According to the 1940, the Feltons moved from Cuyahoga Falls to Findlay, Ohio sometime after 1935. Felton and his parents resided at 131 18th Street. His father was a traffic manager at a rubber company.

Felton was a Michigan resident when he enlisted in the Army on February 12, 1945 at Fort Sheridan, Illinois.

After his service, Felton lived in or near Washington, D.C. He was a member of the Washington Society of Landscape Painters from 1947 to 1955. The Evening Star (Washington, DC), December 24, 1950, covered the Landscape Club’s exhibition at the Arts Club.
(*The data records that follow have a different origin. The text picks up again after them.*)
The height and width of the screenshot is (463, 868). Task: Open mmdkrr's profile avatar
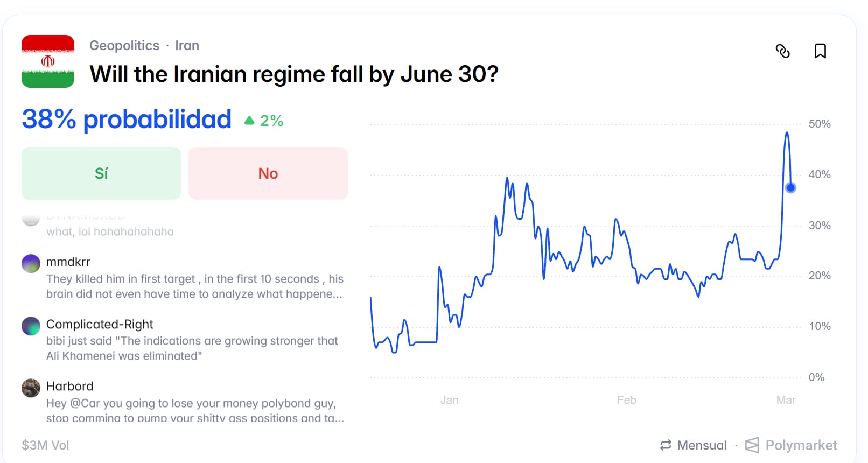tap(31, 264)
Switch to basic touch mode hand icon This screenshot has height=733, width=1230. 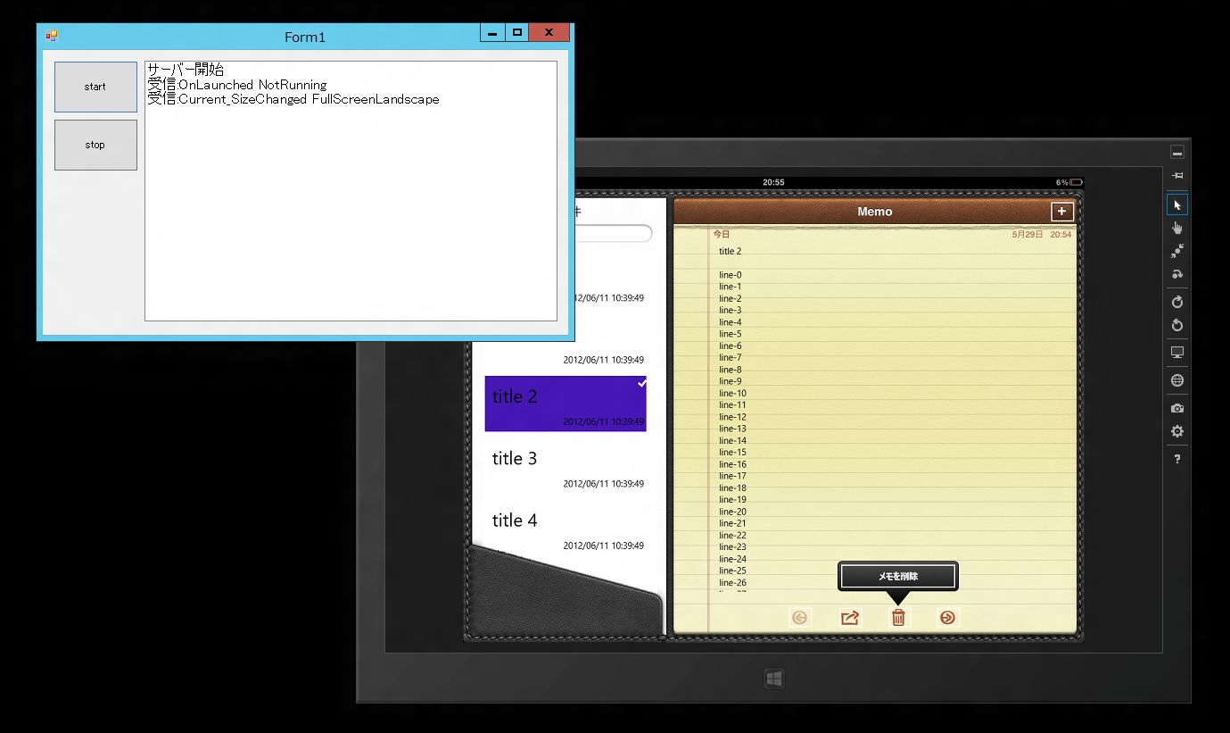(x=1177, y=229)
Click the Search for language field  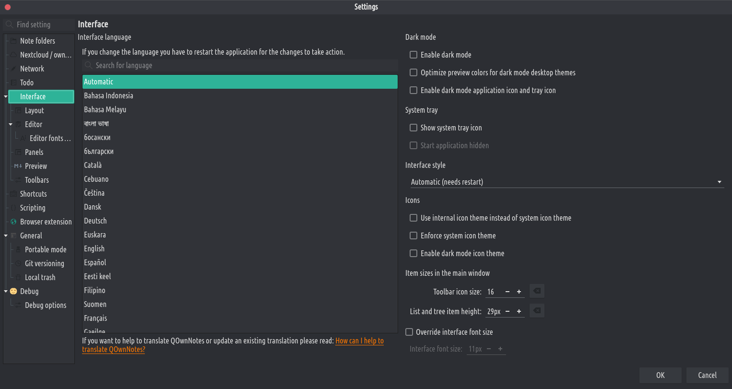[x=240, y=65]

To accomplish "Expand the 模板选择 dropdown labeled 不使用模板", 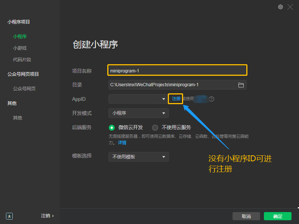I will tap(138, 157).

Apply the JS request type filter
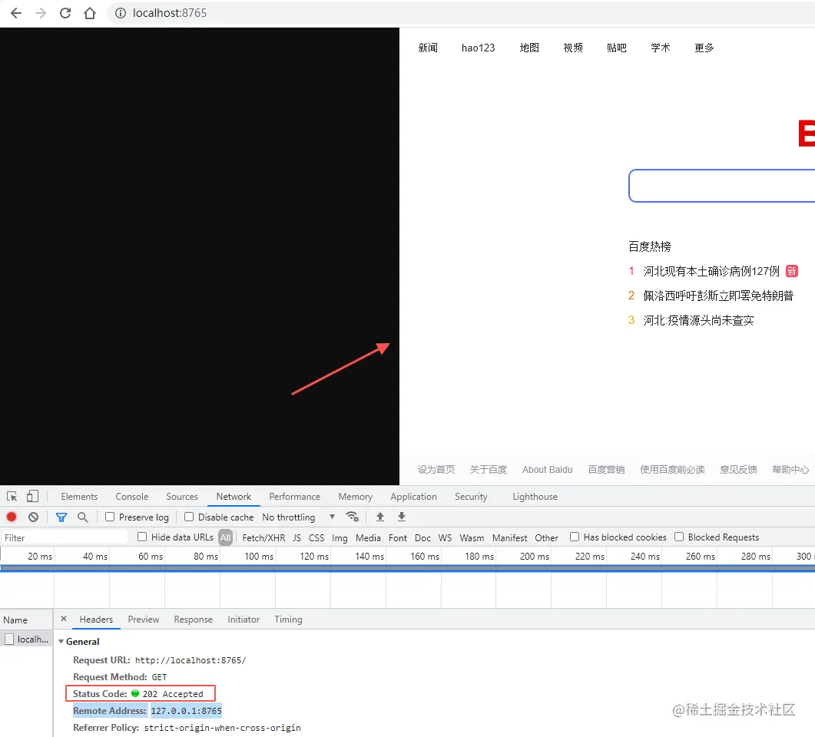(297, 537)
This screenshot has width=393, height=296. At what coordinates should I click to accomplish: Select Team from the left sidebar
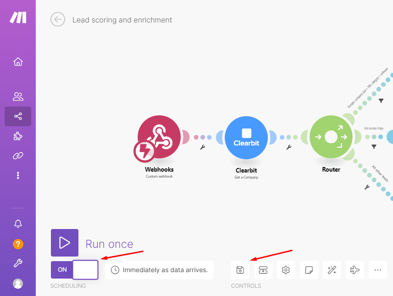[x=17, y=96]
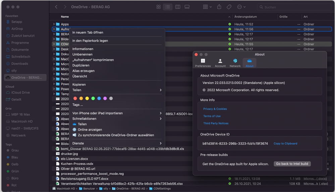Click the Tag icon in Finder toolbar
The image size is (335, 192).
pyautogui.click(x=229, y=7)
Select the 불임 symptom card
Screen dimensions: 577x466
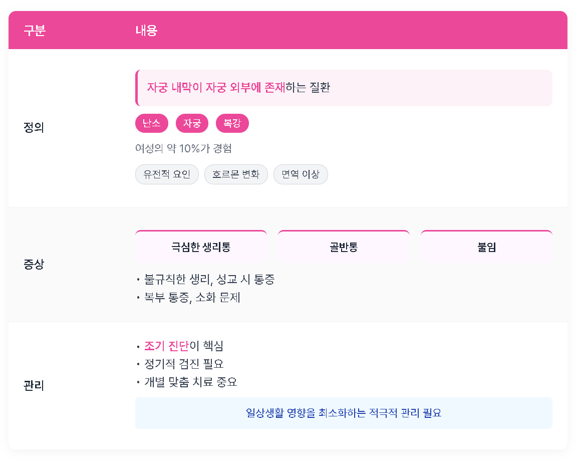(x=486, y=247)
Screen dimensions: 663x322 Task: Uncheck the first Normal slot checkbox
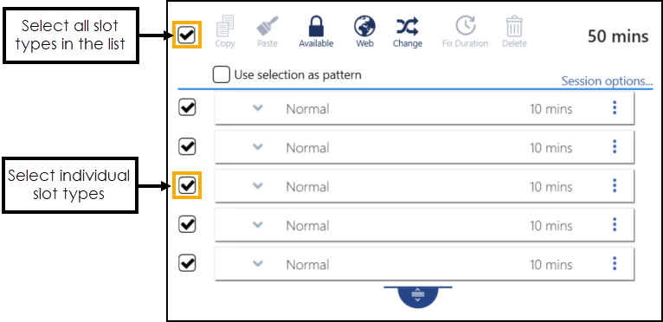tap(187, 107)
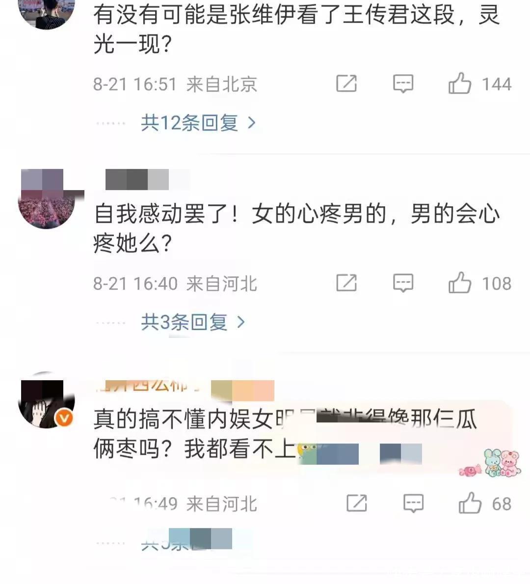Open the verified user's avatar
This screenshot has height=584, width=530.
(x=47, y=400)
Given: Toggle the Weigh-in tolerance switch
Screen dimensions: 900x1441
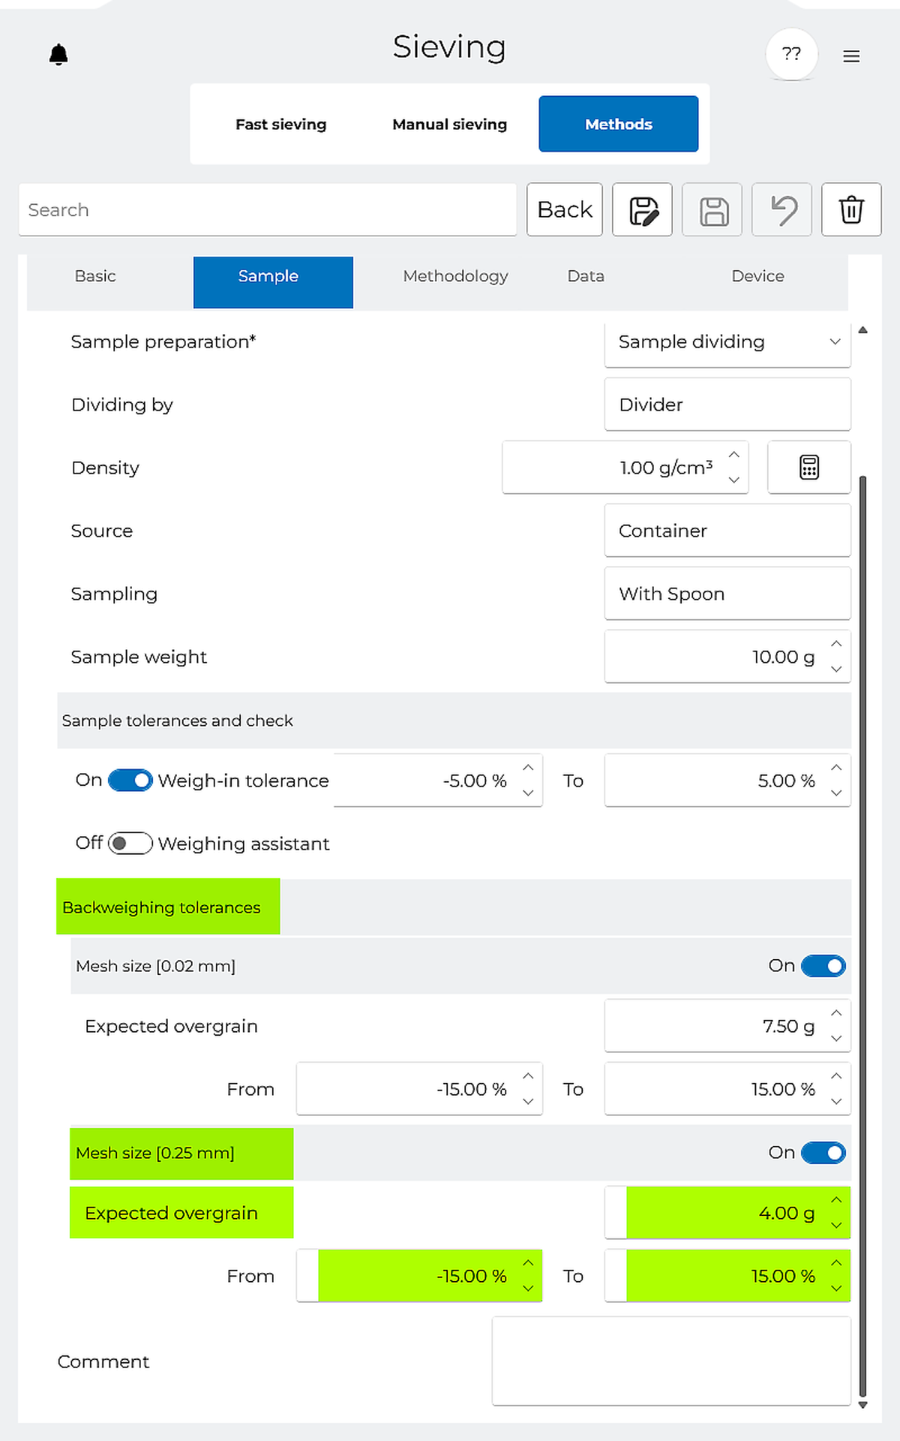Looking at the screenshot, I should [131, 781].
The review said “Eugene Felton’s ‘City’ and Carl Nyquist’s ‘Dead End’ (street) convey moods of despair and mediocrity, respectively.” Information about Felton’s art training has not been found.

Felton was a commercial artist. His posters for Steak Ranch Restaurant were cited in a 1956 issue of Art Direction, a graphic arts magazine.

The Evening Star, February 13, 1959, named the new officers of the Creative Graphic Services Association of Washington. Felton was its secretary.

Felton Design Studio produced the design and art for Athelstan Spilhaus’s publication, Turn to the Sea, in 1959. In the book, Navy Surgeon (1959), author Herbert Lamont Pugh acknowledged Felton’s contributions, “These drawings were made for me by Eugene C. Felton, a member of the Audio- Visual- Educational-Aid Section of the Bureau….”

Felton was listed in Who’s Who in Commercial Art and Photography: A Guide to Artists, Photographers, Agents, Studios, Representatives and Buyers of Art in the Graphics Field (1960) 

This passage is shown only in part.